Attendee Info & Inquiries
For years, identity governance was largely framed around people. Employees joined organizations. Contractors received temporary access. Administrators approved requests, reviewed entitlements, and tried to ensure that permissions matched the needs of the business.
The work was never simple, but the model itself was relatively understandable.
That model is now under pressure.
Organizations increasingly operate in environments filled with automated processes, APIs, machine identities, AI-driven workflows, and delegated systems acting on behalf of users. In many cases, these actors are not visible in the ways traditional workforce identities once were. They do not neatly fit into HR-driven lifecycle models. They appear and disappear quickly, interact across organizational boundaries, and often operate with privileges that are difficult to fully track.
The challenge for identity teams is no longer simply controlling access. It is understanding who—or what—is exercising authority within increasingly complex systems.
That shift is reflected across several sessions at this year’s Identiverse conference.
Governance is becoming operational
Historically, governance programs often focused on compliance exercises: quarterly reviews, entitlement certifications, and role definitions that attempted to map organizational structure to technical access. Those activities still matter, but the operational realities of modern systems are changing the conversation.
Today, organizations are trying to answer harder questions:
- How do you govern identities that do not have stable lifecycles?
- What happens when AI agents begin making decisions using delegated authority?
- How do you maintain accountability when actions occur across interconnected systems?
- Can governance processes keep pace with continuously evolving infrastructure?
The result is growing recognition that governance cannot be treated as a periodic review process sitting alongside operations. It increasingly becomes part of the operational fabric itself.
Sessions to watch for
Several sessions this year explore how organizations are adapting governance models to environments shaped by automation, distributed authority, and increasing operational complexity.
This session challenges one of the most familiar identity governance practices: the traditional access review. As environments become more dynamic, organizations are increasingly questioning whether static review processes can realistically manage modern authorization decisions.
Non-human identities are no longer a niche problem. This session examines the governance implications of systems, services, and automated actors operating at scale across enterprise environments.
Identity programs are evolving beyond account management toward relationship-driven models that better reflect how people actually interact with organizations over time.
As organizations exchange information and services more fluidly across ecosystems, customer identity systems increasingly become trust orchestration systems rather than isolated authentication platforms.
Continuous access models sound straightforward in theory. In practice, organizations often struggle with the operational and cultural implications of dynamic authorization decisions.
This session explores an increasingly important concept: identity alone may not be sufficient context for authorization decisions. Intent, behavior, and transaction context are becoming part of how trust is evaluated.
Delegation changes the accountability model
One of the most significant shifts underway involves delegation.
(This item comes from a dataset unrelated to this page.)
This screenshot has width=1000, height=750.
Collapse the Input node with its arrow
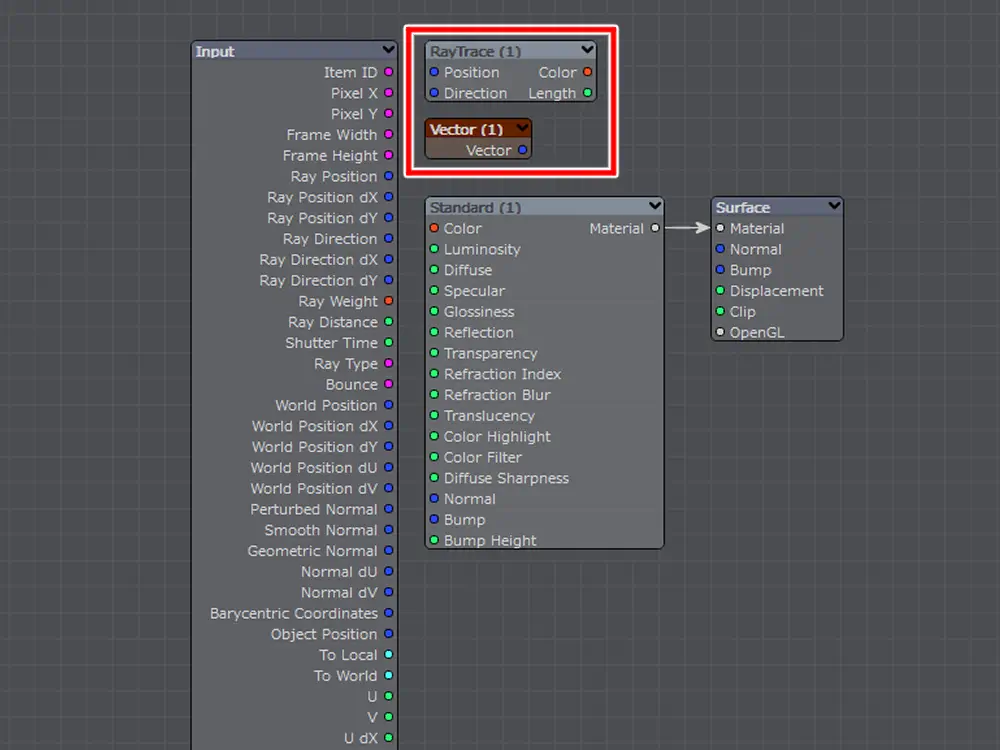[x=388, y=50]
Modern systems increasingly allow software, services, and AI-driven workflows to act on behalf of users. That delegation may be explicit, temporary, indirect, or chained across multiple systems.
Traditional governance approaches were not designed for this level of complexity.
When an AI agent retrieves data, initiates a workflow, or makes a recommendation that affects access or authorization, determining accountability becomes substantially harder. The system may technically authenticate correctly while still creating ambiguity around authority and responsibility.
This is forcing organizations to rethink not only how permissions are granted, but how authority itself is represented and governed.
Governance becomes a business issue
Another theme running through these sessions is that governance is no longer confined to security or compliance teams.
Identity decisions increasingly shape customer experience, operational resilience, fraud prevention, and even business agility. Product managers, architects, and executives are now deeply involved in questions that once lived primarily within IAM teams.
That shift matters because governance decisions increasingly determine:
- how quickly organizations can adopt new technologies
- how safely AI systems can operate
- how trust is maintained across ecosystems
- how organizations respond to changing regulatory expectations
In other words, governance is becoming part of core business strategy.
Looking ahead
Identity governance is entering a period where static models are giving way to more continuous, contextual approaches.
That does not mean traditional governance disappears. Organizations will still need policies, approvals, and oversight. But those mechanisms increasingly operate in environments where identities are more fluid, systems are more interconnected, and authority is exercised in less predictable ways.
The sessions in this track highlight an important reality: governance is no longer just about controlling access.
It is about understanding how trust, authority, and accountability move through modern digital systems.
For organizations trying to navigate AI adoption, ecosystem integration, and increasingly distributed architectures, that challenge is only going to grow.